The data’s dubious, but there’s no denying the number is a notable coincidence: Las Vegas reportedly has the highest density of restaurants in the U.S. with a sinful 666 per every 100,000 residents.

The numbers were crunched by Business.org as a marketing and traffic-generation tool (mission accomplished), a mash-up of Census Bureau, TripAdvisor and Yelp data.

Vegas restaurants per capita
Scientific, this ain’t.

While the devilish 666 has some entertainment value, it also comes with a metric hell-ton of caveats.

The population number used to calculate the “666 restaurants per capita ” is 651,319. That’s the population of the City of Las Vegas. (The Las Vegas Strip isn’t in the City of Las Vegas.)

Metropolitan Las Vegas has 2,227,053 residents. Using that number would certainly skew the “per capita” stat a bit.

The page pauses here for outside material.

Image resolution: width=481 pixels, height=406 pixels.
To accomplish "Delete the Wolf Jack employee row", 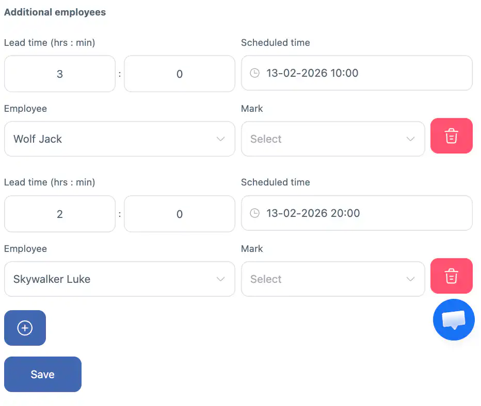I will [x=451, y=136].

The number of restaurants used is 4,337. That’s all of Las Vegas (gleaned from TripAdvisor), not just in the City of Las Vegas.

We’d do a better calculation of the number of restaurants in Las Vegas per capita, but even that number would be wonky because many of these restaurants aren’t for residents, they’re for tourists.

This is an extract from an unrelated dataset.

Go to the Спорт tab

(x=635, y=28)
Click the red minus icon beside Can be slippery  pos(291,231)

Speaking of wonky, the “restaurants per capita” report included what’s touted as the “top-rated local restaurant”: Yardbird Southern Table & Bar.

Yeah, no.

All due respect to Yardbird.

Yardbird Las Vegas
The devil theme continues with Yardbird’s deviled eggs with dill, chives and smoked trout roe.

It looks like Business.org grabbed this information from Yelp, which currently shows Bacchanal Buffet and Gordon Ramsay Hell’s Kitchen as first and second “most recommended,” with Yardbird third. The “highest-rated” Las Vegas restaurant on Yelp seems to be Bajamar Seafood & Tacos, whatever that might actually be.

Which brings us to the question: Why did we even write about this in the first place?

Oh, right, 666.

If you add up all the numbers on a roulette table, they add up to 666. That’s why it’s sometimes referred to as the “devil’s game.”

There. This wasn’t a complete waste of time. Probably.